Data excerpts
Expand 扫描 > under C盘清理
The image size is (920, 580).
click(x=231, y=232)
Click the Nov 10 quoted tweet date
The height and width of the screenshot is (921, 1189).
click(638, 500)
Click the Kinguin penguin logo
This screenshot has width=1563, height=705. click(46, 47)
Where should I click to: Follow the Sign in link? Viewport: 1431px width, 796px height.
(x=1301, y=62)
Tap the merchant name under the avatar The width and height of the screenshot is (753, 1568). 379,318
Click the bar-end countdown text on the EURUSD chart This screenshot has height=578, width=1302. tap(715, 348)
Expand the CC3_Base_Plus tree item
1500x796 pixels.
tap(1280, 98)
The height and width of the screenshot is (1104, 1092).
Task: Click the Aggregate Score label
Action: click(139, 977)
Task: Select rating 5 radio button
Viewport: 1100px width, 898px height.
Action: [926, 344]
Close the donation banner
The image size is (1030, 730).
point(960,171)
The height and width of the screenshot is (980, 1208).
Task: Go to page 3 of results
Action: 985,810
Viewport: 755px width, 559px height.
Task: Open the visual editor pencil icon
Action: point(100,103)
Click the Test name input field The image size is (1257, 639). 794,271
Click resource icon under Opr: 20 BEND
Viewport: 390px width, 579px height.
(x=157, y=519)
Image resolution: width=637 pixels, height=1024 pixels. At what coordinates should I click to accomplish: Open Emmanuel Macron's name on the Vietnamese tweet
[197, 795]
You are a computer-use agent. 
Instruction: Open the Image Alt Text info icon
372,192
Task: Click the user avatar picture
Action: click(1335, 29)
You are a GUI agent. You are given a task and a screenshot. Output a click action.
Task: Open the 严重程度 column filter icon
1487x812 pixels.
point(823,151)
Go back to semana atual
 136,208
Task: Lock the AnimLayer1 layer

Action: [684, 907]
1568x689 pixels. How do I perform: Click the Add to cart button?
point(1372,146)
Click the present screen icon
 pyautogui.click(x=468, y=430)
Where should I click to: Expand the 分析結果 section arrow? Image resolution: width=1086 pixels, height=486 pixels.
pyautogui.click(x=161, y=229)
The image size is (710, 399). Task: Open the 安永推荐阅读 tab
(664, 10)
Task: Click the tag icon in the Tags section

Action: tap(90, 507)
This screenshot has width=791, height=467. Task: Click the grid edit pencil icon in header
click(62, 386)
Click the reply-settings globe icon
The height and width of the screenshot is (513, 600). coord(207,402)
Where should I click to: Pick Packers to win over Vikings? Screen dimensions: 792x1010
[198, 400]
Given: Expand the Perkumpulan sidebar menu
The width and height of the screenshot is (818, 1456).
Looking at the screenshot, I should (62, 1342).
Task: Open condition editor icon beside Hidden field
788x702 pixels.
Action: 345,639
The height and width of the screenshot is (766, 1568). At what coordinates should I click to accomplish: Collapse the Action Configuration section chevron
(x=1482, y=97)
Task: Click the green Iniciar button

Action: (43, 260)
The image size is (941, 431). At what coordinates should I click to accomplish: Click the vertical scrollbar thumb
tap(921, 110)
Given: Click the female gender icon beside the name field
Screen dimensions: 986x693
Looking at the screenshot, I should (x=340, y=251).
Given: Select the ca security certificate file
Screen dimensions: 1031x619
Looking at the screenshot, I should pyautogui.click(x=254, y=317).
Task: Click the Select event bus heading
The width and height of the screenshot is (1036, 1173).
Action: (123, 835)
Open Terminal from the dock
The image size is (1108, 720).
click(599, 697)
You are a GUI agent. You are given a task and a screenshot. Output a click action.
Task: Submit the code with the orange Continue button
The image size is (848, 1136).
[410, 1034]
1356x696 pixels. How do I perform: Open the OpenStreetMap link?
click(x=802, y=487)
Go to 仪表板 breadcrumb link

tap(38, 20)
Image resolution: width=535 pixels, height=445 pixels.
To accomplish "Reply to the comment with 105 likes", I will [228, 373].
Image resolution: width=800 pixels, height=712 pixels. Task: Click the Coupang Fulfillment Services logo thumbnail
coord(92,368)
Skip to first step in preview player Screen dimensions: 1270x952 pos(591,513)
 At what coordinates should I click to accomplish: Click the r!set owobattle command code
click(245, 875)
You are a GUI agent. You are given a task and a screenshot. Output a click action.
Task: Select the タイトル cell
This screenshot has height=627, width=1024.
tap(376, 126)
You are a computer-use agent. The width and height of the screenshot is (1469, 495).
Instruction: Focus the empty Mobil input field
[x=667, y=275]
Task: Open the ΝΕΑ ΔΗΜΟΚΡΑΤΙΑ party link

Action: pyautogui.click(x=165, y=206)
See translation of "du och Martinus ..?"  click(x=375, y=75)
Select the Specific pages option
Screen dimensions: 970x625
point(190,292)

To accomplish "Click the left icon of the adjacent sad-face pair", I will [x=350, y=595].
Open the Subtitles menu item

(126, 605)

**Your goal:**
Identify each line in the records above containing the word "beside"; copy those lines.

**Answer to this task:**
Task: Open condition editor icon beside Hidden field
Given: Click the female gender icon beside the name field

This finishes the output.